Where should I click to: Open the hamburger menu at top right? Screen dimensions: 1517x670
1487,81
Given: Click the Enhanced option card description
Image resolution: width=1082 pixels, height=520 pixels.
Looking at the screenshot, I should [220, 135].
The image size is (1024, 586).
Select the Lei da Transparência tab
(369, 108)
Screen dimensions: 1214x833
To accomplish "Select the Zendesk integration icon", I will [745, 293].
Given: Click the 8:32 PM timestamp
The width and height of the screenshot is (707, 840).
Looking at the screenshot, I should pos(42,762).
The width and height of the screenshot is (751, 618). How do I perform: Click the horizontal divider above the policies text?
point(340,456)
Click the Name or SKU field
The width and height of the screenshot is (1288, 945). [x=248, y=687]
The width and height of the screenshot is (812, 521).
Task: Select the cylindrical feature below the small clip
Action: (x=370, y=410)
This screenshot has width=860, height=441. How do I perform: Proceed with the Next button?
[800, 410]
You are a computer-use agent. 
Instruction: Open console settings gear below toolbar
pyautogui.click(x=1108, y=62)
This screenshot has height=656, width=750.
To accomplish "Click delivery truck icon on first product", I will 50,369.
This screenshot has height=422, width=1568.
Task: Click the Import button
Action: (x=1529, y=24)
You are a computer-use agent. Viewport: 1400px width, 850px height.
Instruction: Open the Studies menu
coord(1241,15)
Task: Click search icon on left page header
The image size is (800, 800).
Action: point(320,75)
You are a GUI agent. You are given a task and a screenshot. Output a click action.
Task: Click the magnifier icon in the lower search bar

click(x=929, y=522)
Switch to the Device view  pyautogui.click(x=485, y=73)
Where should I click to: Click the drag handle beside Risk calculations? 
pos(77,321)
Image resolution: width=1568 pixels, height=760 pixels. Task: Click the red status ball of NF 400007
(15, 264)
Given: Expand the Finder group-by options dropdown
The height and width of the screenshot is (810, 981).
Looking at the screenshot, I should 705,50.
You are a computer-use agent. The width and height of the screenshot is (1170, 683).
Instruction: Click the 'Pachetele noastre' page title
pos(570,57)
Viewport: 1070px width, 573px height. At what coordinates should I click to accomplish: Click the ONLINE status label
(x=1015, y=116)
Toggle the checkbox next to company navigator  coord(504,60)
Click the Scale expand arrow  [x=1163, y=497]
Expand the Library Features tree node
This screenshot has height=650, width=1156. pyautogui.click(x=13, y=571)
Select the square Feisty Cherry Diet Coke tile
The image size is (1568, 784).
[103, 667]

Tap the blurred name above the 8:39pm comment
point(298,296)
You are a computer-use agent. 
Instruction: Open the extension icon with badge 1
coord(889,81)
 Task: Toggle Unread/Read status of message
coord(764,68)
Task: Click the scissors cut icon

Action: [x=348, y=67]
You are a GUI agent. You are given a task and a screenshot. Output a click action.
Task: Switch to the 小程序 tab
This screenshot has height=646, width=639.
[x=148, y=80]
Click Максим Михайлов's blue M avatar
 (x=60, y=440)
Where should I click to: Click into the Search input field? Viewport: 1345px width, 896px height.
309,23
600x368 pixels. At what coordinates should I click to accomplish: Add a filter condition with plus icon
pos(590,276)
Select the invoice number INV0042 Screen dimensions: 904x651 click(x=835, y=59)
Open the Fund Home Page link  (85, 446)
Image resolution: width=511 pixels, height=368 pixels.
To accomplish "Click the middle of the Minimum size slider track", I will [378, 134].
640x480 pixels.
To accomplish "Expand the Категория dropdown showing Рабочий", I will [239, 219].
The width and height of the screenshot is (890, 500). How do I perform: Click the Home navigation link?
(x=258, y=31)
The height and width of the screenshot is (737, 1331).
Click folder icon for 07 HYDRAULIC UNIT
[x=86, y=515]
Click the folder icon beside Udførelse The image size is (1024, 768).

## YOUR TASK:
What this exercise calls for is a precise transcription of the material above.

## EXERCISE SOLUTION:
Where should I click to: Open the hamburger menu at top right? Screen dimensions: 1517x670
1487,81
Given: Click the Enhanced option card description
Image resolution: width=1082 pixels, height=520 pixels.
Looking at the screenshot, I should [220, 135].
The image size is (1024, 586).
Select the Lei da Transparência tab
(369, 108)
Screen dimensions: 1214x833
To accomplish "Select the Zendesk integration icon", I will [745, 293].
Given: Click the 8:32 PM timestamp
The width and height of the screenshot is (707, 840).
Looking at the screenshot, I should pos(42,762).
The width and height of the screenshot is (751, 618). How do I perform: Click the horizontal divider above the policies text?
point(340,456)
Click the Name or SKU field
The width and height of the screenshot is (1288, 945). [x=248, y=687]
The width and height of the screenshot is (812, 521).
Task: Select the cylindrical feature below the small clip
Action: (x=370, y=410)
This screenshot has width=860, height=441. How do I perform: Proceed with the Next button?
[800, 410]
You are a computer-use agent. 
Instruction: Open console settings gear below toolbar
pyautogui.click(x=1108, y=62)
This screenshot has height=656, width=750.
To accomplish "Click delivery truck icon on first product", I will 50,369.
This screenshot has height=422, width=1568.
Task: Click the Import button
Action: (x=1529, y=24)
You are a computer-use agent. Viewport: 1400px width, 850px height.
Instruction: Open the Studies menu
coord(1241,15)
Task: Click search icon on left page header
The image size is (800, 800).
Action: point(320,75)
You are a GUI agent. You are given a task and a screenshot. Output a click action.
Task: Click the magnifier icon in the lower search bar

click(x=929, y=522)
Switch to the Device view  pyautogui.click(x=485, y=73)
Where should I click to: Click the drag handle beside Risk calculations? 
pos(77,321)
Image resolution: width=1568 pixels, height=760 pixels. Task: Click the red status ball of NF 400007
(15, 264)
Given: Expand the Finder group-by options dropdown
The height and width of the screenshot is (810, 981).
Looking at the screenshot, I should 705,50.
You are a computer-use agent. The width and height of the screenshot is (1170, 683).
Instruction: Click the 'Pachetele noastre' page title
pos(570,57)
Viewport: 1070px width, 573px height. At what coordinates should I click to accomplish: Click the ONLINE status label
(x=1015, y=116)
Toggle the checkbox next to company navigator  coord(504,60)
Click the Scale expand arrow  [x=1163, y=497]
Expand the Library Features tree node
This screenshot has height=650, width=1156. pyautogui.click(x=13, y=571)
Select the square Feisty Cherry Diet Coke tile
The image size is (1568, 784).
[103, 667]

Tap the blurred name above the 8:39pm comment
point(298,296)
You are a computer-use agent. 
Instruction: Open the extension icon with badge 1
coord(889,81)
 Task: Toggle Unread/Read status of message
coord(764,68)
Task: Click the scissors cut icon

Action: [x=348, y=67]
You are a GUI agent. You are given a task and a screenshot. Output a click action.
Task: Switch to the 小程序 tab
This screenshot has height=646, width=639.
[x=148, y=80]
Click Максим Михайлов's blue M avatar
 (x=60, y=440)
Where should I click to: Click into the Search input field? Viewport: 1345px width, 896px height.
309,23
600x368 pixels. At what coordinates should I click to accomplish: Add a filter condition with plus icon
pos(590,276)
Select the invoice number INV0042 Screen dimensions: 904x651 click(x=835, y=59)
Open the Fund Home Page link  (85, 446)
Image resolution: width=511 pixels, height=368 pixels.
To accomplish "Click the middle of the Minimum size slider track", I will [378, 134].
640x480 pixels.
To accomplish "Expand the Категория dropdown showing Рабочий", I will [239, 219].
The width and height of the screenshot is (890, 500). How do I perform: Click the Home navigation link?
(x=258, y=31)
The height and width of the screenshot is (737, 1331).
Click folder icon for 07 HYDRAULIC UNIT
[x=86, y=515]
Click the folder icon beside Udførelse The image size is (1024, 768).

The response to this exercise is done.